Wie berichtet, soll ein Teil des Arbeiterstrandbades an der Alten Donau frei zugänglich gemacht werden. Das Areal wurde Mitte der 1980er Jahre als öffentliches Bad geschlossen und verpachtet. Nun müssen die Kabinen- und Kabanennutzer ausziehen, weil die Bauten abgerissen werden. Steinmann sieht darin den Verlust eines Kulturguts. Die Stadt argumentiert mit der größten Rückgabe von Grünraum an die Öffentlichkeit seit Jahrzehnten - also quasi von einer selbstlosen Tat zugunsten aller Wiener.

Laut Steinmann sei es falsch, dass es sich lediglich um 200 Kabinenpächter handelt. "Wahr ist, dass derzeit laut Pächter 396 Kabinen belegt sind, die von zwei bis vier Personen je Kabine genutzt werden", so Steinmann. Zusätzlich würden noch neun Kabanen dazukommen, die eine zusätzliche Belegung von vier bis sechs Personen zulassen würden. So schätzt Steinmann, dass 500 bis 600 Personen betroffen sind.

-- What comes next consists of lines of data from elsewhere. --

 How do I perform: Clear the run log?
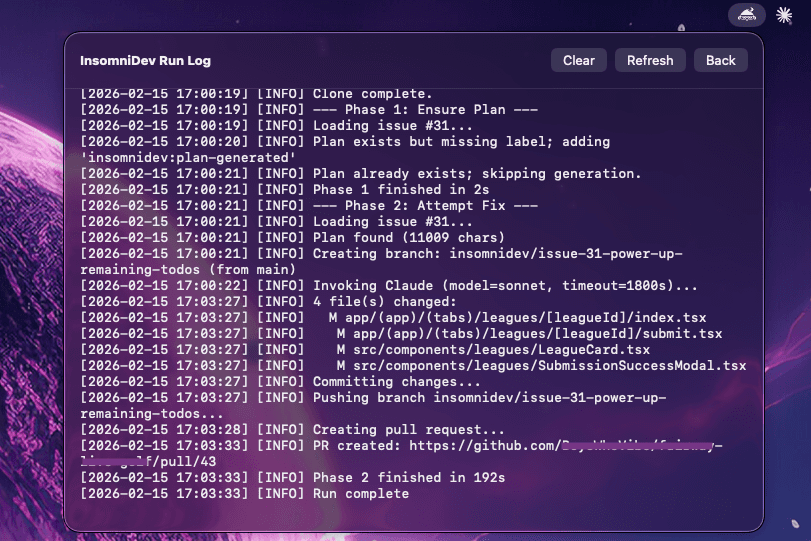578,60
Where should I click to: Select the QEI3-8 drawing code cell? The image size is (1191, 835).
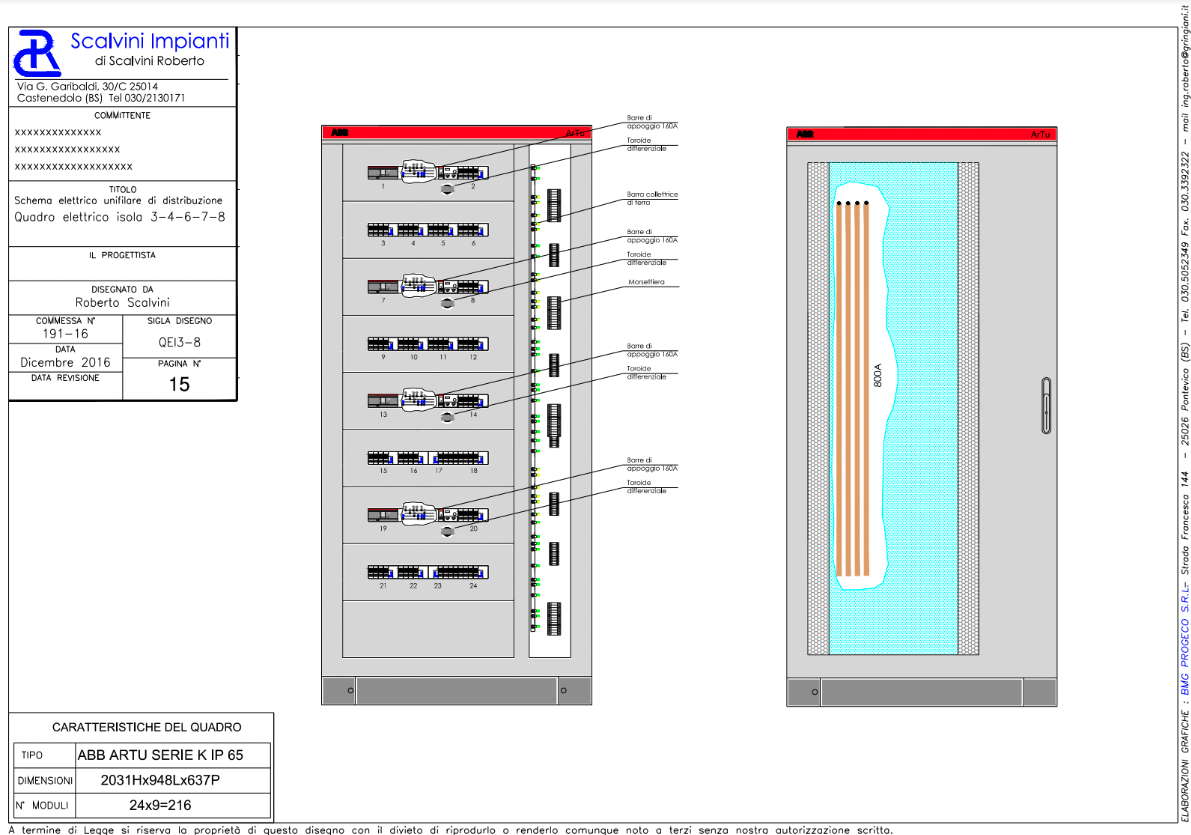(x=179, y=341)
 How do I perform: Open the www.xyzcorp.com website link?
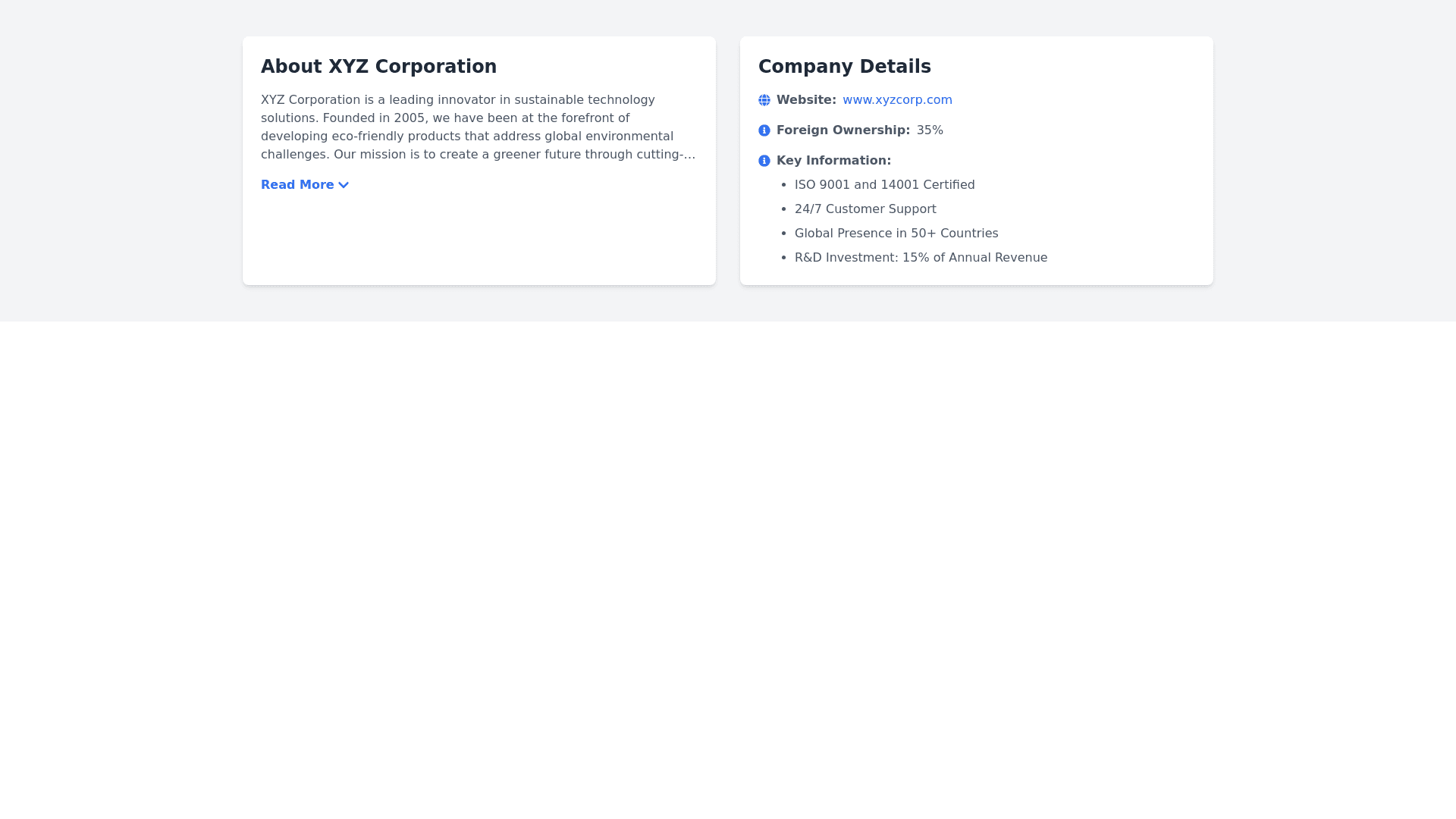[x=897, y=100]
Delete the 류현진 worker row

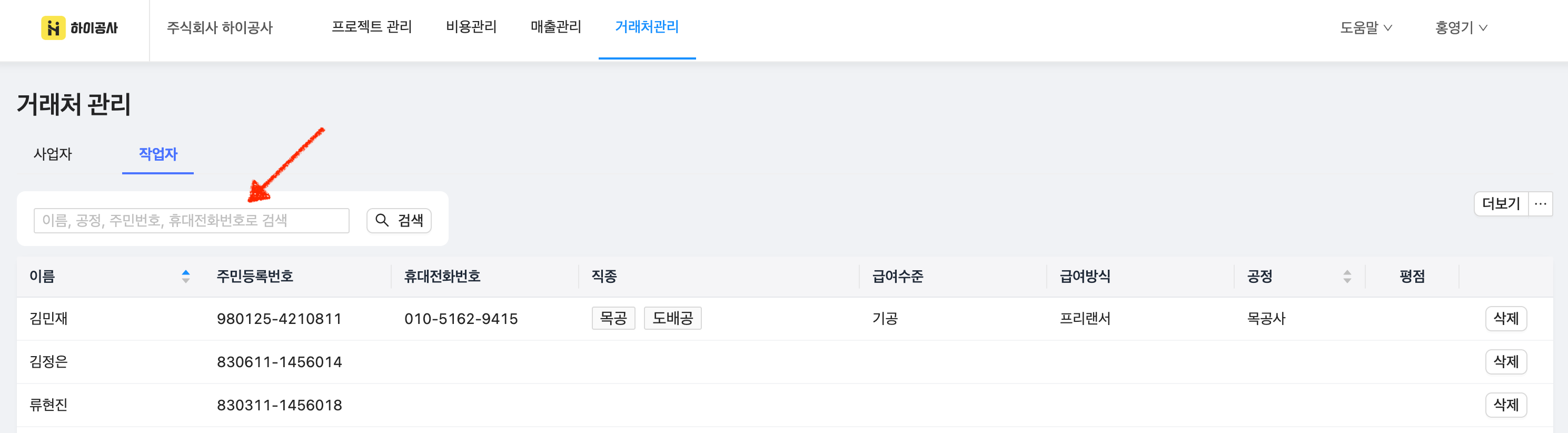[1505, 405]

Weiters würden die Verträge gar nicht heuer auslaufen, wie es der Arbeiterschwimmverein (ASV) behauptete, sondern erst 2018. Auch sei die Bezeichnung "Privatbad" nicht korrekt. "Es gab und gibt aktuell Tageskarten und damit ist und war eine öffentliche Nutzung zu jeder Zeit gegeben."

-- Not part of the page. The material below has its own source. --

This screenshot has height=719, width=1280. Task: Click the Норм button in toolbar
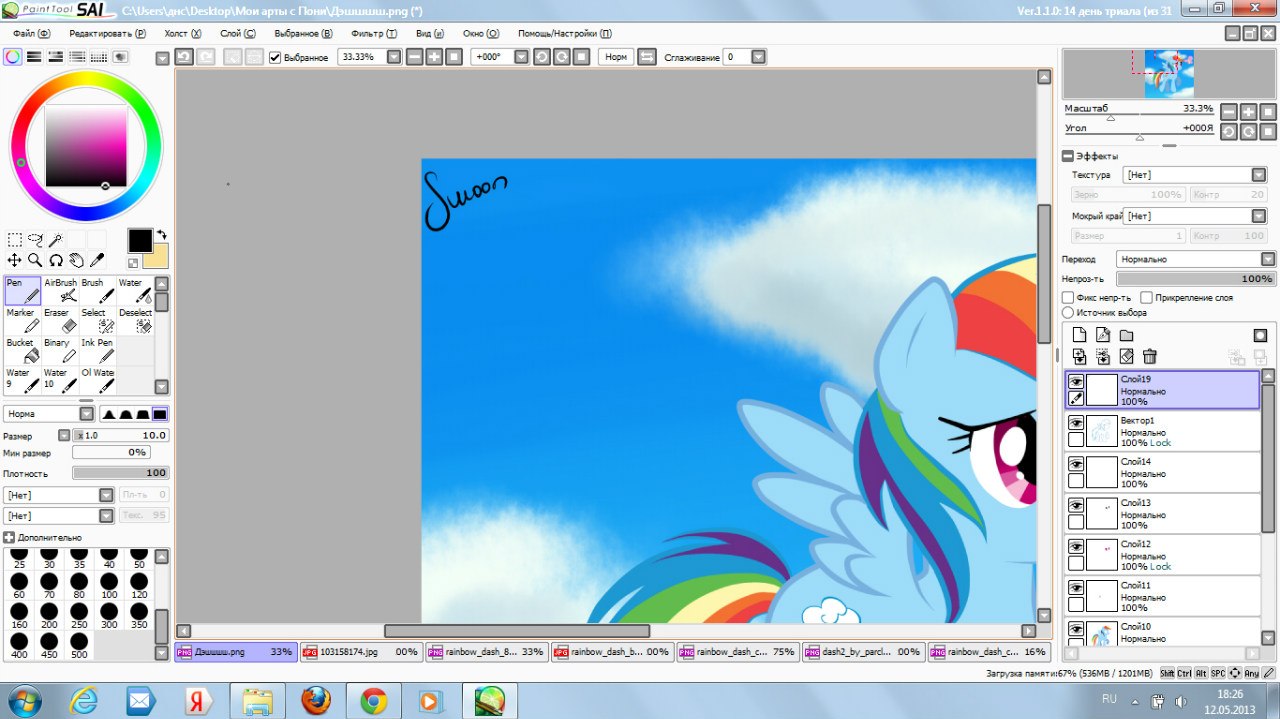pos(616,57)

"Von Grund auf unrichtig" sei weiters die Behauptung, dass der ASV für alle Kabinen- und Kabanenpächter Kästchen zur Verfügung stellt. Tatsache sei, dass der SPÖ-nahe Arbeiterschwimmverein (ÖSV) nach Rückgabe des nun zu schleifenden Grundstücks plötzlich eine Pachtverlängerung bis 2028 erhalten habe und 50 kleine Kästchen für mehr als 500 Personen zur Verfügung stellt - allerdings nur im Fall einer Mitgliedschaft, über die individuell vom ASV entschieden werde.

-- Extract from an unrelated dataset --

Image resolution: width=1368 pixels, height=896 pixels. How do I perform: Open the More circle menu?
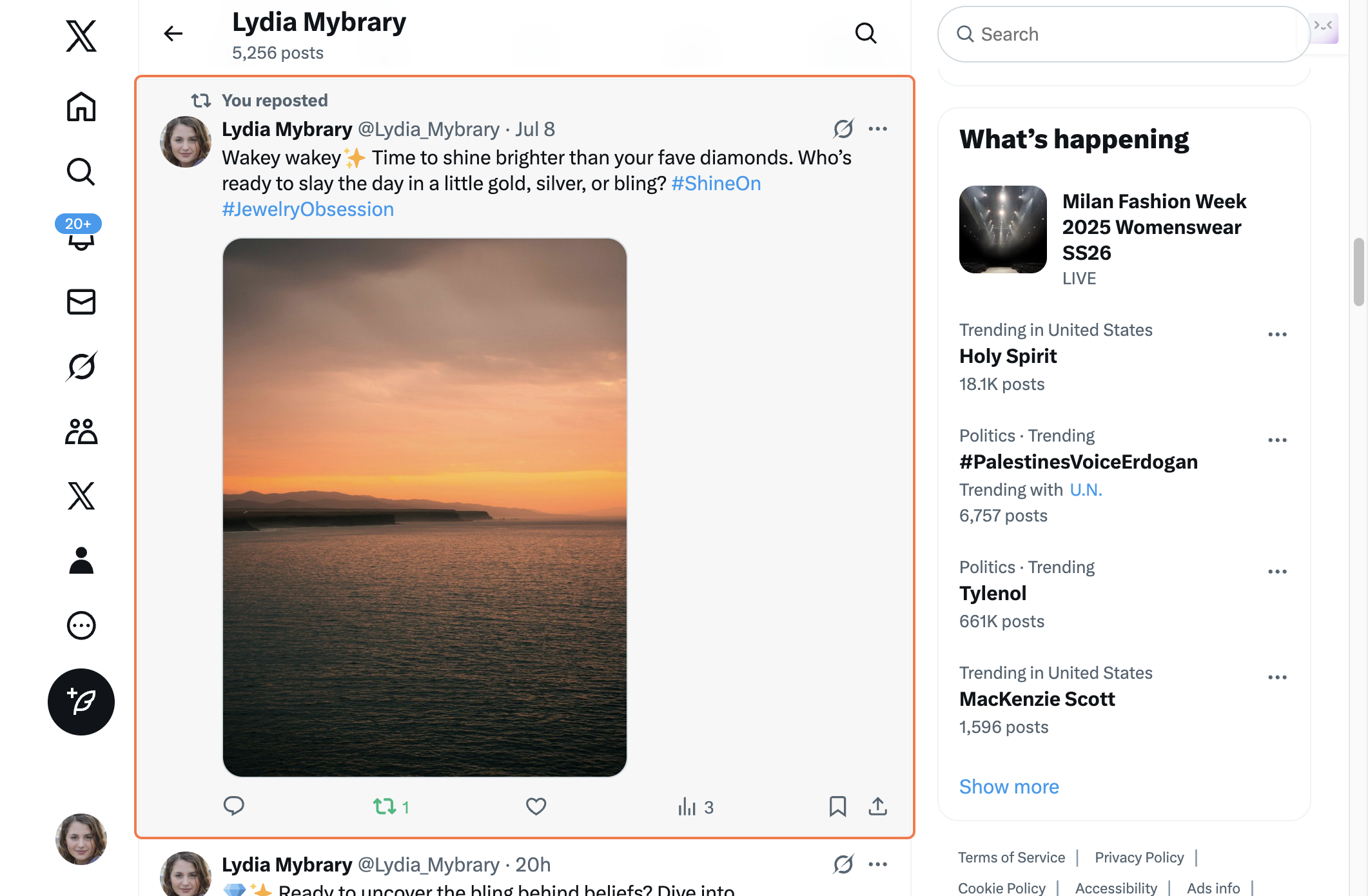(x=81, y=625)
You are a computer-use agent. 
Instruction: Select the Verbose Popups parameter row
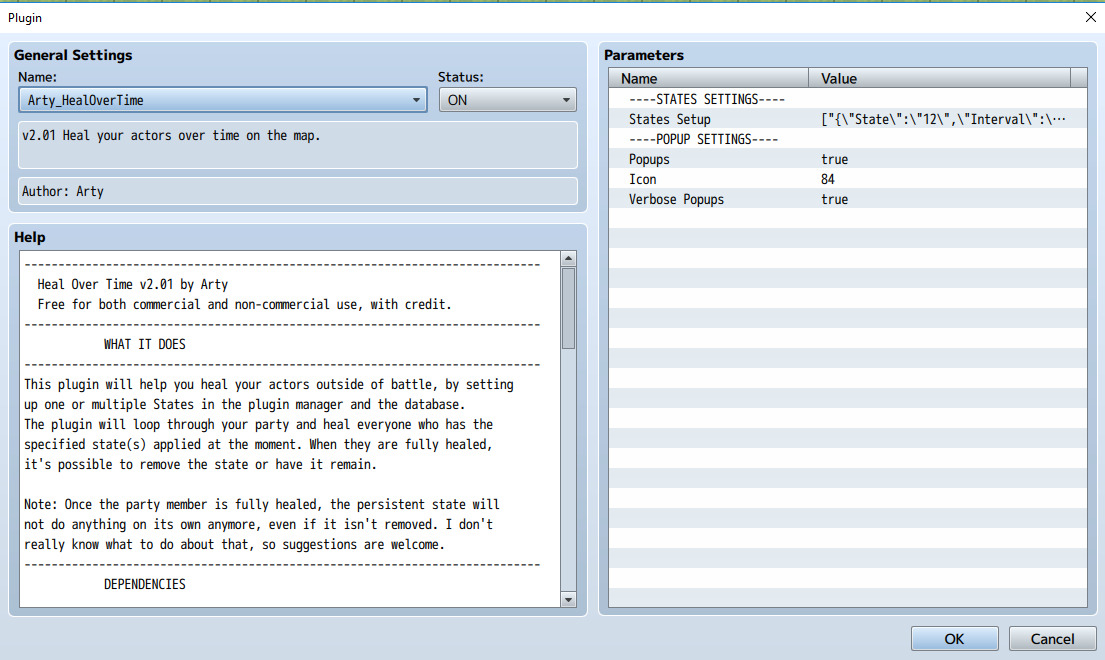pos(676,199)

"SPÖ wollte ihrFunktionärsbad retten"

Und der Hinweis, dass es eventuell noch einen Zubau geben werde, konnte auf Anfrage der Pächter vonseiten des ASV nicht garantiert werden, so Steinmann.

Ein weiterer Vorwurf lautet, dass die Schleifung eigentlich das ASV-Funktionärsbad getroffen hätte. Aus dieser Liegenschaft hätte laut Ursprungsplan die Liegewiese gestaltet werden sollen. Nach im Rathaus stattfindender Intervention an hoher Stelle sei dann dieser Plan beiseite gelegt worden und nun der "ursprünglichste Teil des über 110 Jahre alten Bades geopfert worden".

"Entscheidung wurde nicht allein von Wien getroffen"

Ein Zug, auf den sofort die FPÖ aufgesprungen ist und am Freitag die Öffentlichkeit per Aussendung mit dem Titel "SPÖ-Bonzen-Bereich im Arbeiterstrandbad bleibt unangetastet", informiert hat. Im Büro der zuständigen Stadträtin Ulli Sima betont man, dass es sich hier sich um die größte Rückgabe von Grünraum an die Öffentlichkeit an der Alten Donau seit Jahrzehnten handle. Abgesehen davon sei die Entscheidung nicht alleine von der Stadt getroffen worden: Die Fläche gehöre der Donauhochwasserschutzkonkurrenz DHK. Die Stadt sei neben Niederösterreich und dem Bund ein Partner von mehreren in diesem Gremium.

"Wien wächst und somit ist es nur logisch, neue Grünräume zu öffnen oder zu schaffen, damit alle etwas davon haben", wird erklärt. Es werde eine naturnahe Wiese mit Altbaumbestand und kleinen Spielgeräten bereitgestellt: eine Freifläche, die das ganze Jahr über genutzt werden könne, "also auch nach der Badesaison, zum Fußballspielen oder Picknicken."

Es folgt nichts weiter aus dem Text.